*TASK*:
Exactly the lines from the one with "No thanks, I'll pay full price (628, 1420)" through the end of the data below must be set down, and no pictures with them.

Data excerpts
● ● ●

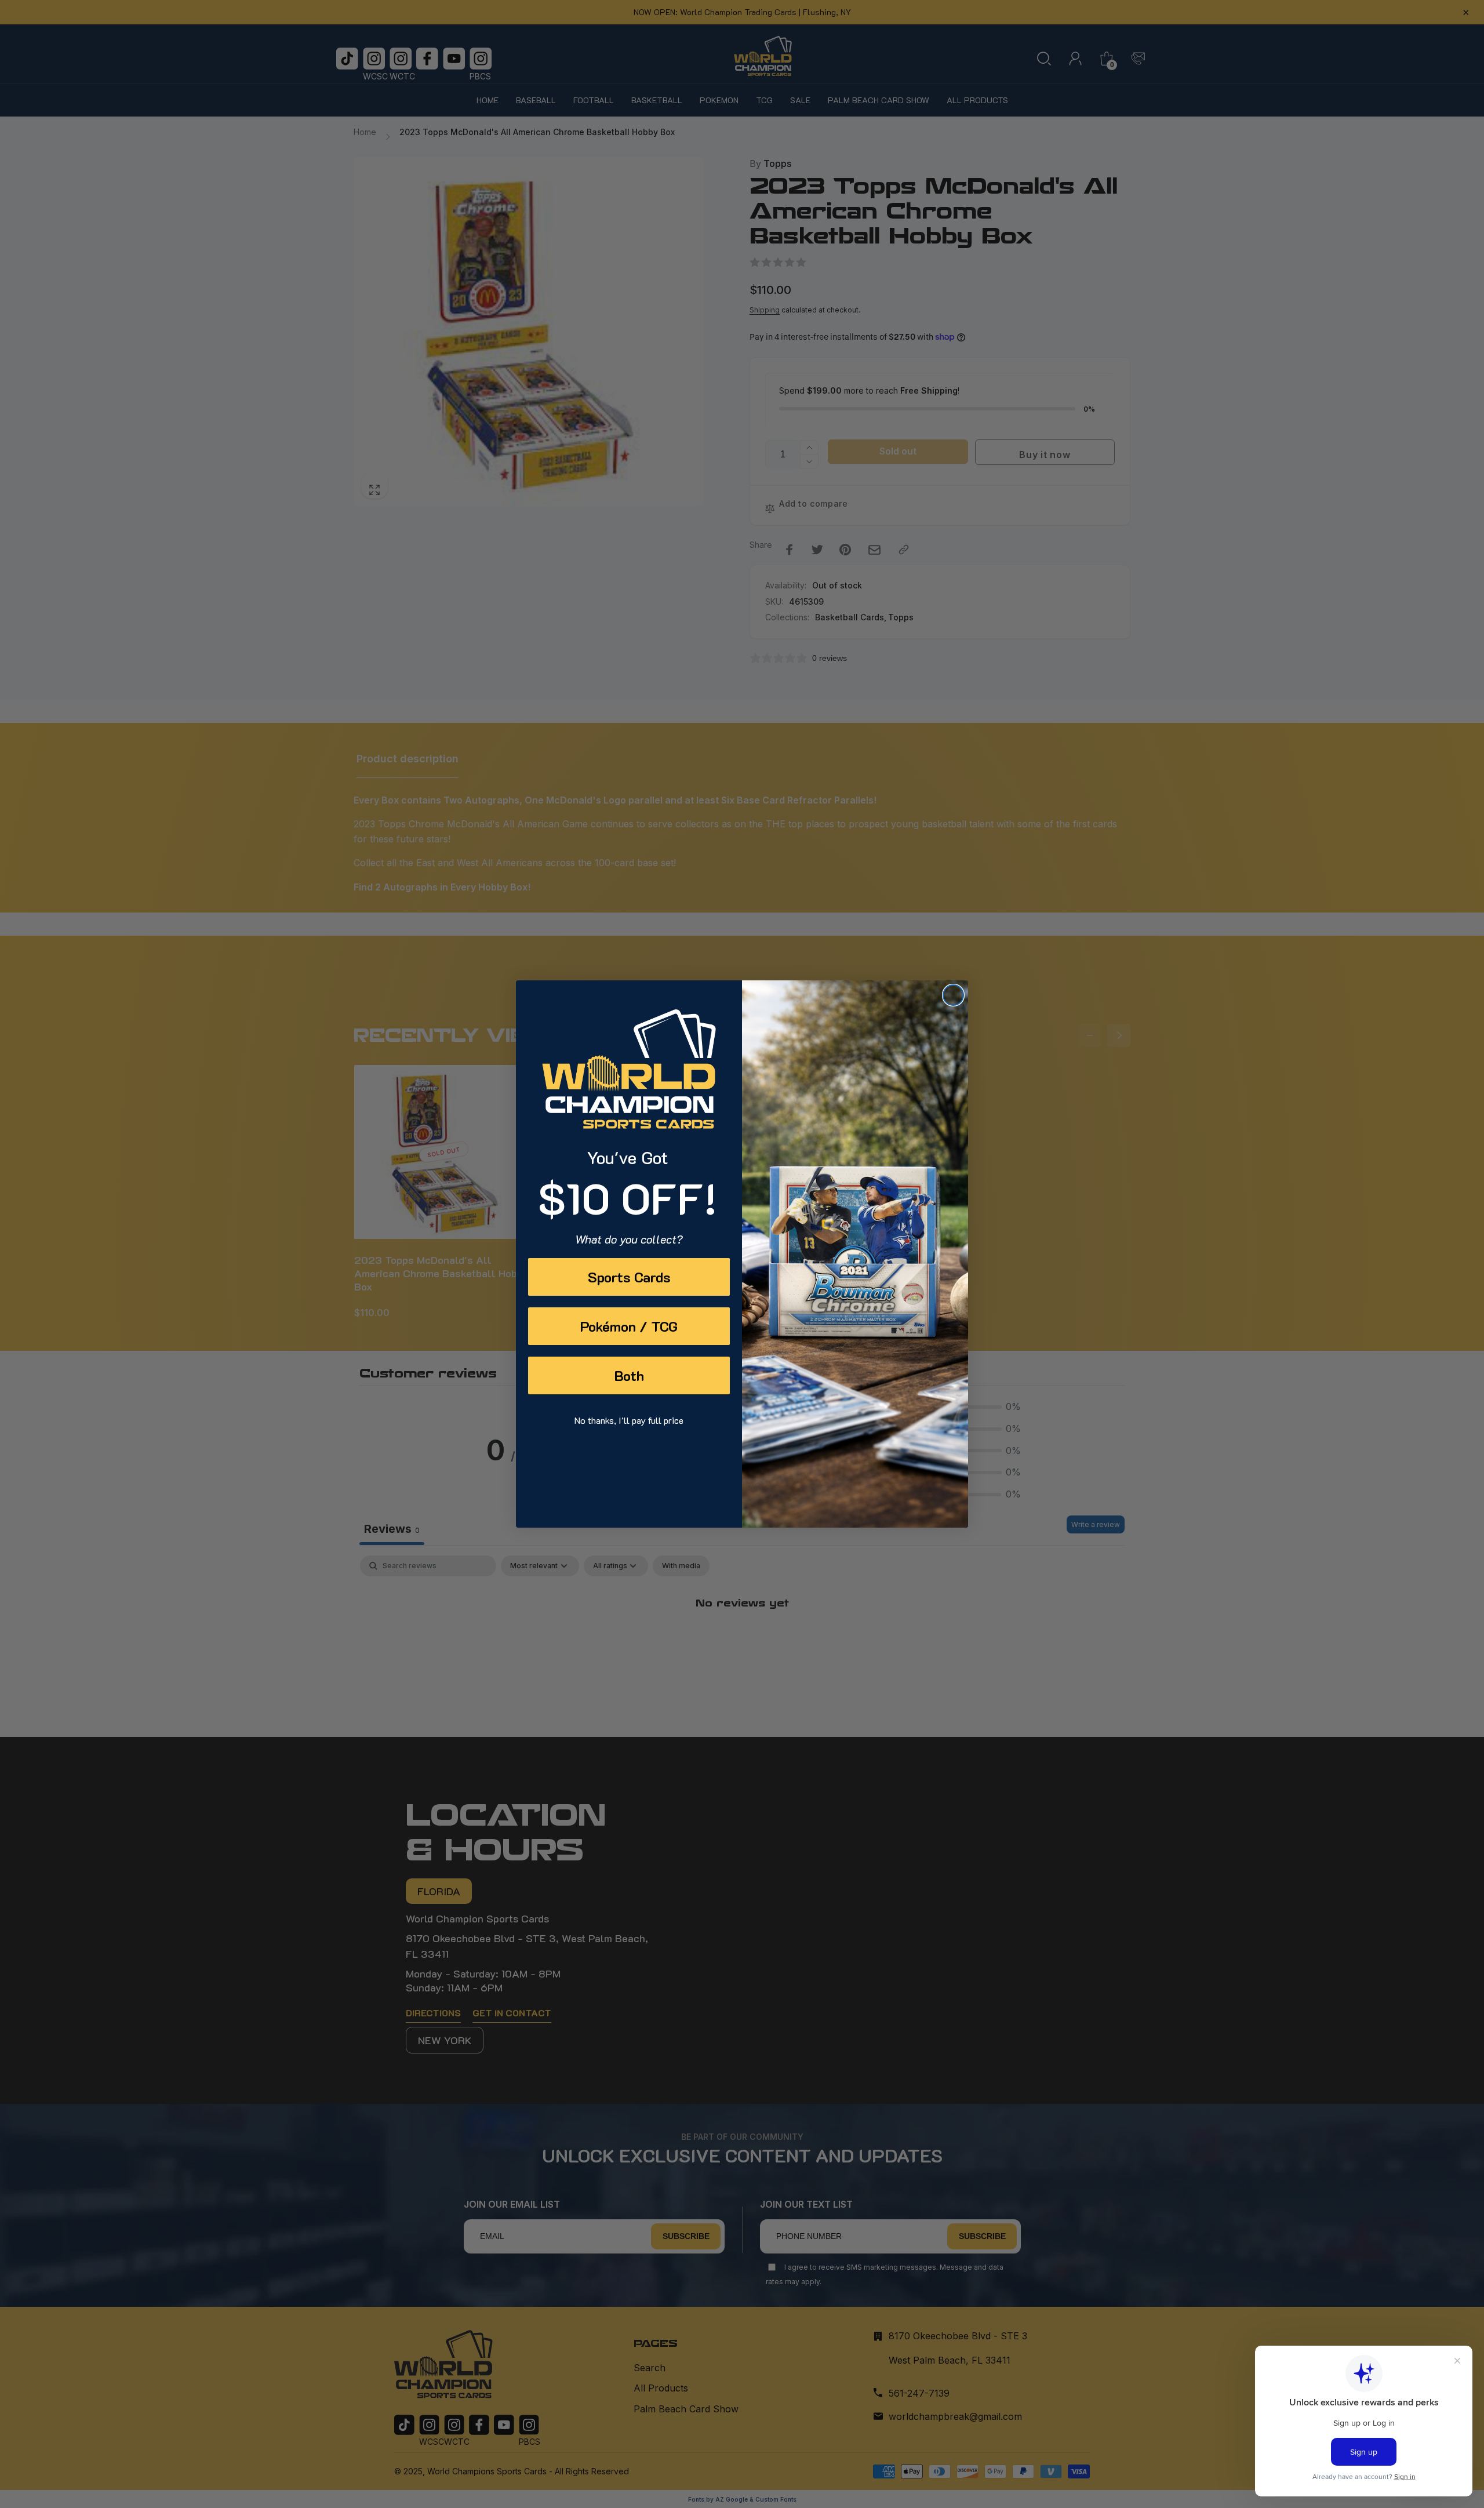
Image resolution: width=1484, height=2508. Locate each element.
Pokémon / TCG (629, 1326)
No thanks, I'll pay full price (628, 1420)
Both (629, 1375)
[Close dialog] (953, 995)
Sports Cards (629, 1277)
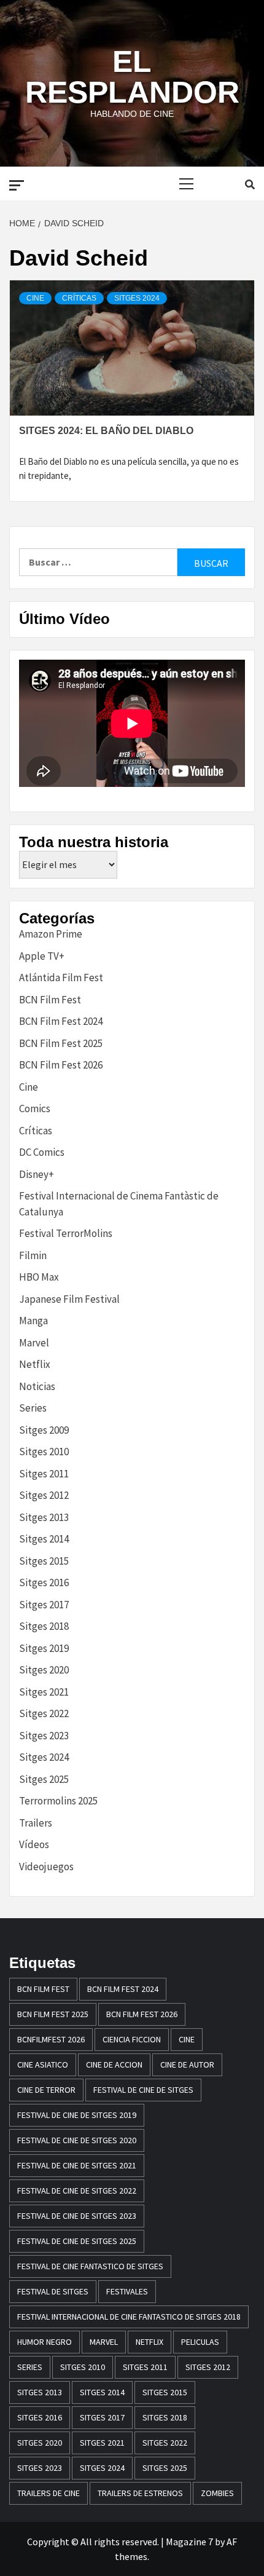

● ● ●

*EXPECTED OUTPUT*:
No thanks, I'll pay full price (628, 1420)
Both (629, 1375)
[Close dialog] (953, 995)
Sports Cards (629, 1277)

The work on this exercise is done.